Caught up in the process of a photographer, contextualising discernments on contemporary nowadays, within that context; how a picture is able to bear a moral resemblance to a picture that dictates the conscience of "modern" now, apprehended by the thought it became clear, in these quarters, with poverty, strung out on a public bench, directly outside a church alludes to a rhetoric failing to hold onto Utopian ideals.
With rolling coverage and social media, perpetually persistent, popular consensus is not amiss as to why the premise appears to state that any given character, may have to be part ratchet, and part sanctified to survive in the manic catastrophe of contemporary now, and the growing number of homeless people points to a question a contemporary consciousness seems only duty-bound to ask, and in the spirit of necessary negotiation, whilst thesis’s, opinions, attitudes, ballads of love and early-morning digresses all speak of, according to the cultural backdrop, contemporary times demonstrate an environment to reconnoitre.
Contextualising ‘ what is emotively involved innately wants to weave a narrative, one that will evoke the compelling nature of the assault on internally struggling to survive, with dignity,’ whether the picture is tweeted, or croaked, or posted or left undelivered, or remains the sight of him caught by walk-on-by, consciously aware reaffirms the detail of a naked imbalance across cities in the UK, and no doubt live, edited, captioned, followed by the most brutal consequence of the "State", played out and standing for captured imagination to see.
And it was the sleeping in the picture which apprehended my attention, you have to imagine the setting: it was mid-afternoon, in front of a church in a bustling town centre, shoppers amounted to their droves and gridlock traffic deafened the sound of congestion, it was "all of this space", whilst the stillness of poverty can remarkably reside in the same place.
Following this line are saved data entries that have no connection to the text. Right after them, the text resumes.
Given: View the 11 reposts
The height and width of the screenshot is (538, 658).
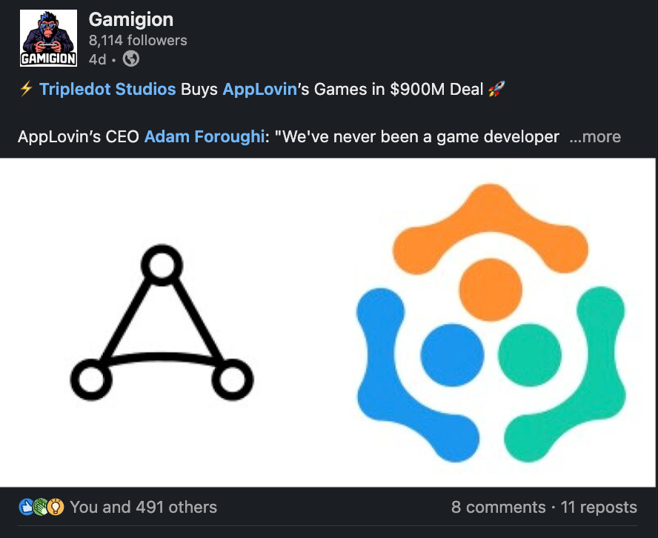Looking at the screenshot, I should pyautogui.click(x=599, y=507).
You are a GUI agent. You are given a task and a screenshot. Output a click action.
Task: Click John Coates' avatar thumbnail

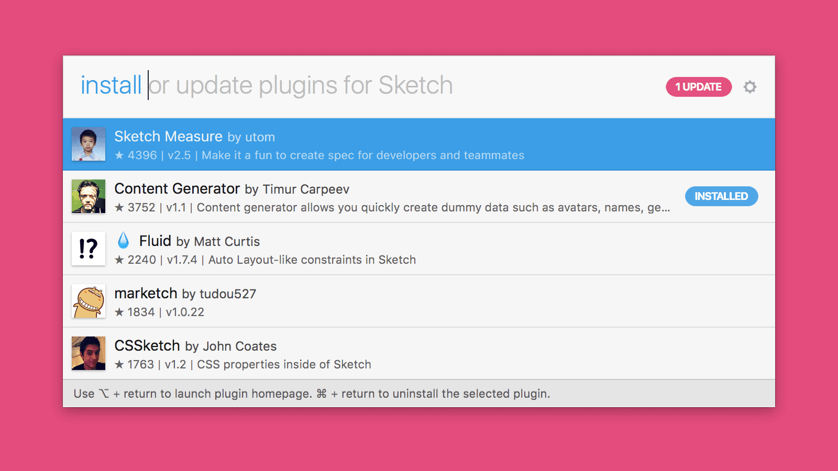pyautogui.click(x=89, y=353)
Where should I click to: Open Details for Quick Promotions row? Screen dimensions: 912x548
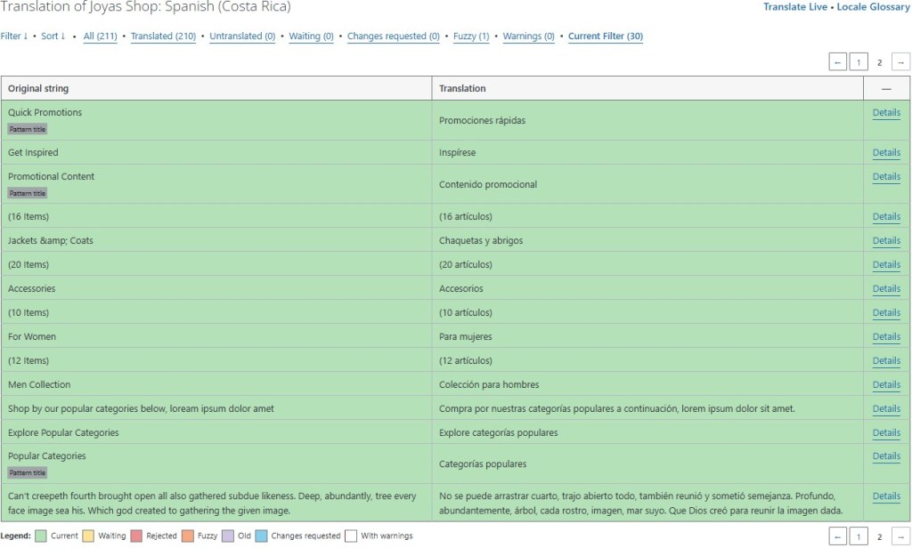[885, 113]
The picture communicated that London is pervaded by a sense of congestion, and it is unlikely that anyone aquatinted with London, seriously assumes that the presence of one more "urban" playground more or less has any profound effect upon the psychology of the citizens’ here, hence the scenic grapple with reality, and the sanity required not to understand it, but simply sincerely comprehend it.
Photography is like a mood for me- how an image talks, what it says, how does the narrative make me feel- needless to say this one literally took my breath, because of the setting, because it seemed to be acquainted to the mood of "nowadays", and contemplating the little or no spare time, outside a church, where they no doubt sing and preach a gospel, this man in his silence, discoursing a harlequin speech of suicide, was the nicely refined tortured experience of having been defeated by some circumstance, essentially the picture communicating that part of the societal ideal is about ruined and beaten, and robbed of mind, all bled of brilliance in the dear, dear light of a concrete zoo.
It is in this context of the touches, strokes and embraces of personal oaths where the imagery comes alive, it explains the pacifist eyes, the passing out of incomprehensible leaflets preaching love God while the sirens of the London Metropolis warrant the disbelieve, and not in any way sugar-coating the bitter brutality of the best of generations suffer and die again- "this" shit appears finally f**ked- through images juxtaposed it's those incarnate gaps in troubled times, and there imagery of which are a lot more than a bit of snapshot hallucination.